Shadow Business Secretary Andrew Griffith warned the measures are an “unexploded bomb” planted under the economy as the Tories urged for the bill to be ditched.
Meanwhile in a glimmer of good news, house-building will hit a 40-year high.
Ministers' planning reforms will also permanently increase levels of real GDP – but only by a meagre 0.2 per cent, translating to £6.8bn, by 2029-30.
Ms Reeves also put all government departments on notice of painful cuts this year, eyeing up £6 billion of cuts.
Addressing the mega size of Whitehall, Ms Reeves insisted “we can make our state leaner, and more agile, delivering more resources to the frontline.”
She confirmed tens of thousands of back office civil service jobs will go, leading to £3.5bn of day-to-day savings by 2029-30.
A £3.25 billion Whitehall "transformation fund" will be used to pay off failing civil servants.
Cutting edge technology will also increase the number of tax fraudsters charged each year by 20 per cent and add £1bn to Treasury coffers.
But the Tories branded the Chancellor a dangerous gambler who had bet the house on growth and lost.
Shadow Chancellor Mel Stride accused Ms Reeves of having “reneged” on her pledges to Brits.

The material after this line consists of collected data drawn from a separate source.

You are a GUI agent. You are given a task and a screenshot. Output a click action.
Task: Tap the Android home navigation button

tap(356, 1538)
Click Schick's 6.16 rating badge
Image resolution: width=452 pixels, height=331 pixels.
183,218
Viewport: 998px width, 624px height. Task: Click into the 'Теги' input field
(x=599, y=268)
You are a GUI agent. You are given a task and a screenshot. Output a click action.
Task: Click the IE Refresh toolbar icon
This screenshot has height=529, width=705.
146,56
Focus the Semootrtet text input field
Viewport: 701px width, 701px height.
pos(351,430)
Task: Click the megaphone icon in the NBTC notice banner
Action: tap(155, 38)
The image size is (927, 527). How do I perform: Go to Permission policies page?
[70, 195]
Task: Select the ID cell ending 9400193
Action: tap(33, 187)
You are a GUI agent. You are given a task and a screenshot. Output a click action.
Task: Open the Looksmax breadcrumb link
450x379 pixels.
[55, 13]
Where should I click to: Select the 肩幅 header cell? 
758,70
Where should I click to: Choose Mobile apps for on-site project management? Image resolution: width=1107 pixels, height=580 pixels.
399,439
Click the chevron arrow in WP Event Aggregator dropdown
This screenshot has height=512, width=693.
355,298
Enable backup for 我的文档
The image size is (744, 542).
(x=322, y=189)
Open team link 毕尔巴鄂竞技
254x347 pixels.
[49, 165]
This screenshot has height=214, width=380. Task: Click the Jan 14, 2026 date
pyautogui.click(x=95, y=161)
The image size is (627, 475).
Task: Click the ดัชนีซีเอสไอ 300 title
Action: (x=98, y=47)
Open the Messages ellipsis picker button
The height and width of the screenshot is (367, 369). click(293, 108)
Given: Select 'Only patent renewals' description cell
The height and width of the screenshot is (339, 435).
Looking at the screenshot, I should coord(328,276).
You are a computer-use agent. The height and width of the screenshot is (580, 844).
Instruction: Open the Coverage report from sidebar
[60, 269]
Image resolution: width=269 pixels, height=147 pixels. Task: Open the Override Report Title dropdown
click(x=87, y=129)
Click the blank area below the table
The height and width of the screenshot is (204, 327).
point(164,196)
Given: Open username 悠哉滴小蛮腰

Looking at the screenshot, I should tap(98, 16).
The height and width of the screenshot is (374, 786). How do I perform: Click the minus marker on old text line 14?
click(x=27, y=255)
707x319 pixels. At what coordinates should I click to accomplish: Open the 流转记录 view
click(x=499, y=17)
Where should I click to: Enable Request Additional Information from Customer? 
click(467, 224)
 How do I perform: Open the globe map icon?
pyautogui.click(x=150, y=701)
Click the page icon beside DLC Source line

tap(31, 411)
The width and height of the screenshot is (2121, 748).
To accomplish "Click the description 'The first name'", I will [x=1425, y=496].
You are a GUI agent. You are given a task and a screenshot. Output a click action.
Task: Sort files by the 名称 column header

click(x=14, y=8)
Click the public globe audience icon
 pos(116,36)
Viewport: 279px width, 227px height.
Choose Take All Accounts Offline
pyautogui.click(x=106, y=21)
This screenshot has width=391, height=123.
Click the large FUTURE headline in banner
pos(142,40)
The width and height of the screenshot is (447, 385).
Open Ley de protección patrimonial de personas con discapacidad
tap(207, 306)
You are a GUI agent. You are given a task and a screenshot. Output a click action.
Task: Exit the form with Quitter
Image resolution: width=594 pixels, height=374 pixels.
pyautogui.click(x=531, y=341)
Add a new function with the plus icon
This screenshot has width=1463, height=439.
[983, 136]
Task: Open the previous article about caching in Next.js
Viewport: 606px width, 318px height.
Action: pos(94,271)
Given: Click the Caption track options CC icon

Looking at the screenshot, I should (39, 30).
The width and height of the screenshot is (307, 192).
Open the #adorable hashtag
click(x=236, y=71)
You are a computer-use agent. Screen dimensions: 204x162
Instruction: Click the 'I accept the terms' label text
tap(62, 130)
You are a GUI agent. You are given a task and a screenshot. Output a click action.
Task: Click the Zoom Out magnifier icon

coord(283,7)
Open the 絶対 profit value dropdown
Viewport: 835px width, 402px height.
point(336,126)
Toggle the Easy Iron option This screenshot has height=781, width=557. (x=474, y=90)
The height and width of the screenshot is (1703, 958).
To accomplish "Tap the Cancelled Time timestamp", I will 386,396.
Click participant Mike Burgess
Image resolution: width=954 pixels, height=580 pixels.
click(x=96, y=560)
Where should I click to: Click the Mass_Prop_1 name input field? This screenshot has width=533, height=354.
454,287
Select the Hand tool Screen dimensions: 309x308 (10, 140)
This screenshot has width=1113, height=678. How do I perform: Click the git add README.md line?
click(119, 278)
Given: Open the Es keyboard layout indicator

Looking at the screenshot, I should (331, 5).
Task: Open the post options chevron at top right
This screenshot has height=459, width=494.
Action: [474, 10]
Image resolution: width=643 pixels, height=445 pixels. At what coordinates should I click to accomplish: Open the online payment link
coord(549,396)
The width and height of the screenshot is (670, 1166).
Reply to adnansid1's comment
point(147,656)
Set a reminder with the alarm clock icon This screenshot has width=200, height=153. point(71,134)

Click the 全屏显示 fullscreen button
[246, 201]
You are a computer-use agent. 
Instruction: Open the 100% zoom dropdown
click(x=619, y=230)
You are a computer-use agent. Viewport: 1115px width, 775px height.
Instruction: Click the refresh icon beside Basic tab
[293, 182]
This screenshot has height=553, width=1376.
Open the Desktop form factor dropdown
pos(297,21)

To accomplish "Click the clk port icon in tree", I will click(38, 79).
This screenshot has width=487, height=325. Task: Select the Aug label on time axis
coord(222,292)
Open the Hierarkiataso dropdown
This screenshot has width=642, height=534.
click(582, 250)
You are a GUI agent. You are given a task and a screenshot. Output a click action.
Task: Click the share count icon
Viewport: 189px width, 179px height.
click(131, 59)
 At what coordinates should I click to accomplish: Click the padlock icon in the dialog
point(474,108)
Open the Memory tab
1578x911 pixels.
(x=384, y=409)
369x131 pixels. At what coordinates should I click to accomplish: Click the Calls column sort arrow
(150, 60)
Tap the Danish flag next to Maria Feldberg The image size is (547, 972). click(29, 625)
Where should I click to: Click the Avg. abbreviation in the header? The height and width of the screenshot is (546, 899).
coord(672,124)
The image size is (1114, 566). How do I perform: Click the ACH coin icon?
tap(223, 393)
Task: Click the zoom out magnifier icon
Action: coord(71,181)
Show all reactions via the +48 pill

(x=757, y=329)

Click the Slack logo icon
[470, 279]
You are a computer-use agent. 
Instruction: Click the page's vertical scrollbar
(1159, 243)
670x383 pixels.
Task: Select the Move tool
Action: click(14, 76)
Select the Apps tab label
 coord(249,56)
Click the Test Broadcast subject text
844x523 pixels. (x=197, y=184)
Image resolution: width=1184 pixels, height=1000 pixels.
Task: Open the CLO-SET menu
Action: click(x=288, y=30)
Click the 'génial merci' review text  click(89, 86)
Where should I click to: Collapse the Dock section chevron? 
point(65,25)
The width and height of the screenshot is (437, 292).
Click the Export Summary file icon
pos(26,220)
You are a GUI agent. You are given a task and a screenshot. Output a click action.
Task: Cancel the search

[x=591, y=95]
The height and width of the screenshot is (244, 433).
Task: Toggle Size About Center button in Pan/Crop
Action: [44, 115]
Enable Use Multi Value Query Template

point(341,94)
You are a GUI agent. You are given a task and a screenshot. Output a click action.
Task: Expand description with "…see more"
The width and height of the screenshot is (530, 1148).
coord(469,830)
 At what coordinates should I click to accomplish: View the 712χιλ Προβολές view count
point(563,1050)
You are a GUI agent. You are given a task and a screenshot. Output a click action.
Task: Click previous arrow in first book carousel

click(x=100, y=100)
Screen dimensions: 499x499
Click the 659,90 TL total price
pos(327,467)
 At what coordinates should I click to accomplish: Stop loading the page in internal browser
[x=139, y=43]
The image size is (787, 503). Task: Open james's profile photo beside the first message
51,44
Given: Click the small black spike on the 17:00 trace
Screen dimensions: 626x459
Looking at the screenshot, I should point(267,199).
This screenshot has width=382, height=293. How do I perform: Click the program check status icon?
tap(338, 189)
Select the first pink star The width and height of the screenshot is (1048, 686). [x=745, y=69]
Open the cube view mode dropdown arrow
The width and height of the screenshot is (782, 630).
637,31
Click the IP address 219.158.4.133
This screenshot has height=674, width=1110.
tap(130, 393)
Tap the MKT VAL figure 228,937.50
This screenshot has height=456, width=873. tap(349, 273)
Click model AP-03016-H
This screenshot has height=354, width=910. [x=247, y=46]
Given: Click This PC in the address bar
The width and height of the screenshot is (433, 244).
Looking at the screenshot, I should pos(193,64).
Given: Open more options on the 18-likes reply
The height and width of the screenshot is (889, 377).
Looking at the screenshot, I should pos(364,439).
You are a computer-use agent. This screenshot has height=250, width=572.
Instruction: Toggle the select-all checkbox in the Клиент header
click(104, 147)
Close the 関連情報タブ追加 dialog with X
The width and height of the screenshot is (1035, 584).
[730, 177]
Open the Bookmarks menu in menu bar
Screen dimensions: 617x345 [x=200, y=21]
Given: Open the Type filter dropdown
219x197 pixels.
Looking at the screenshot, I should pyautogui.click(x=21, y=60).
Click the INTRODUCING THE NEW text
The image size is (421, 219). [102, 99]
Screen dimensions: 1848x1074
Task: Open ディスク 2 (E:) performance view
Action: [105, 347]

He slammed his opposite as a “gambler” who “destroyed” livelihoods and “clobbered” businesses.
Mr Stride said: “At the last budget Ms Reeves said she would bring stability to the public finances but this statement, more appropriately referred to as an emergency budget, has brought her to a cold, hard reckoning.
"The Chancellor says of course that none of this is her fault, that it’s the war in Ukraine, it is President Trump, it is tariffs, it is President Putin, it is the Conservatives, it is legacy, it is anybody but her.
“But what the British people know is that this is a consequence of her choices.
“She is the architect of her own misfortune: it was her who talked down the economy … so that business surveys and confidence crashed through the floor.”